Since the breakthrough discovery of the Majorana particle in 2012 in Delft, researchers faced great challenges. The group of professor Leo Kouwenhoven at QuTech and Microsoft collaborated with theorists and material scientists of various institutes to understand the next steps required to improve the experiments. Now, the scientists provide a definite proof for Majorana existence paving the way towards Majorana quantum bits. They publish their work in Nature.
In 1937, Ettore Majorana predicted a new, fundamental particle that is later named after him: the Majorana particle. The particle has the property of being its own anti-particle. Researcher Hao Zhang: 'this is very special, usually there is an opposite property in the antiparticle, such as charge: the antiparticle of the electron is the positron.' Majorana quasiparticles appear in materials in extremely restricted conditions. When a nanowire made from a semiconductor is connected to a superconductive material, researchers see a so-called zero-bias peak in the case of certain electric and magnetic fields. This signal is the main characteristic of the presence of Majoranas.

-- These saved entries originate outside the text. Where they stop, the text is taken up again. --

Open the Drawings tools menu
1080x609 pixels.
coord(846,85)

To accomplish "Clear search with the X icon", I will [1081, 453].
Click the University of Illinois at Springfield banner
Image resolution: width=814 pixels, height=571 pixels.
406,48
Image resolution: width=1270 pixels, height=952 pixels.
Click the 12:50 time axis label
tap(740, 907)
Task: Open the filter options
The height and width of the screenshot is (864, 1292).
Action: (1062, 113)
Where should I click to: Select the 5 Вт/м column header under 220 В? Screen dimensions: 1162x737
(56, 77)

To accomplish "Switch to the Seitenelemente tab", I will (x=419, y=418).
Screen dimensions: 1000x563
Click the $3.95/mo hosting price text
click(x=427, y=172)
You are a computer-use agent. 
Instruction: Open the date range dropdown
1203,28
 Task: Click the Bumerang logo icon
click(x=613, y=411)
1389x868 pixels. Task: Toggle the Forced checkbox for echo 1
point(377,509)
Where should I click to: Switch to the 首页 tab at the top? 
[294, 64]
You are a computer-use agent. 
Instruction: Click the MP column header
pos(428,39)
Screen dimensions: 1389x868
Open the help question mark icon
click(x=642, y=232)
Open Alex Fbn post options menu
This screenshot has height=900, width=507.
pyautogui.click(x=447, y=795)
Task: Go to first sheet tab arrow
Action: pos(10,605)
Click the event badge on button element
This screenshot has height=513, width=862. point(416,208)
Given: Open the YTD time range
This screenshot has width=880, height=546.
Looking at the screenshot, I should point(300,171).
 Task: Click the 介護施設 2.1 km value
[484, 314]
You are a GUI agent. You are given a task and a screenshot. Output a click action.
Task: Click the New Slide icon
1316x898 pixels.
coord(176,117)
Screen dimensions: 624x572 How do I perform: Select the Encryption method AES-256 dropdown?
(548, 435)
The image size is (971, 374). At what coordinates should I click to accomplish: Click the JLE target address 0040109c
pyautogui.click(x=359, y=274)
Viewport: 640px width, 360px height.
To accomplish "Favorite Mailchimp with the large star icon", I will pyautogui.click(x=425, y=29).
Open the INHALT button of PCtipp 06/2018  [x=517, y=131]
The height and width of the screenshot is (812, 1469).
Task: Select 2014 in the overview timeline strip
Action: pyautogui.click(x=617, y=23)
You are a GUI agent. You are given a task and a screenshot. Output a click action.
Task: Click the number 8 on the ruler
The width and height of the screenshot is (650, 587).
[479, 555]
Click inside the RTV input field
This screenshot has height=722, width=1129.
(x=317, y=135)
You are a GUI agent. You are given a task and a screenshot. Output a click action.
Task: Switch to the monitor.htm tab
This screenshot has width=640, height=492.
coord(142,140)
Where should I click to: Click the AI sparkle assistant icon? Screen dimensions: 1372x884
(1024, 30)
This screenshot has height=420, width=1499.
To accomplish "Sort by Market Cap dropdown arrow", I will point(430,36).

In the first experiment of 2012, the zero-bias peak was noisy, and difficult to see. This made the Majorana appearance debatable. In the years that followed, researchers worked very hard on improving the theory, materials and the experimental fabrications. The past months multiple breakthroughs followed each other. Transport in the required materials is improved in two steps: high-quality interfaces and superclean Majorana transport. Furthermore, the design of nano-hashtags allowed for future exchange of Majorana particles, the final step required for topological quantum computing.
Now the researchers in Delft combine all improvements in an experiment to show the quantized conductance of the zero-bias peak. This perfect quantization of the Majorana conductance is the final proof of the existence of the Majorana's. Zhang: 'it is a direct consequence of the particle-antiparticle property.'
Perfect quantum computer
This experiment closes a chapter in the quest for Majorana particles, and opens a new chapter to work towards quantum information processing based on their properties. Their unique physical characteristics make the Majorana particles much more stable than the majority of other qubits. Making and regulating these Majoranas on the way to creating this topological quantum computer is still challenging. The level of control and understanding that is reached now, allows for the exploration of Majorana quantum computing. The researchers now aim to combine the previous breakthroughs in one experiment to realize a qubit based on four Majorana particles.
'For that, we need to scale up to more complicated networks such as the nano-hashtags, 'Hao Zhang explains, 'and then we finally have a qubit that is protected by its own topology.'
This work was performed in close collaboration between QuTech, TU Delft, JQI(Maryland), Microsoft, TU Eindhoven and UC Santa Barbara.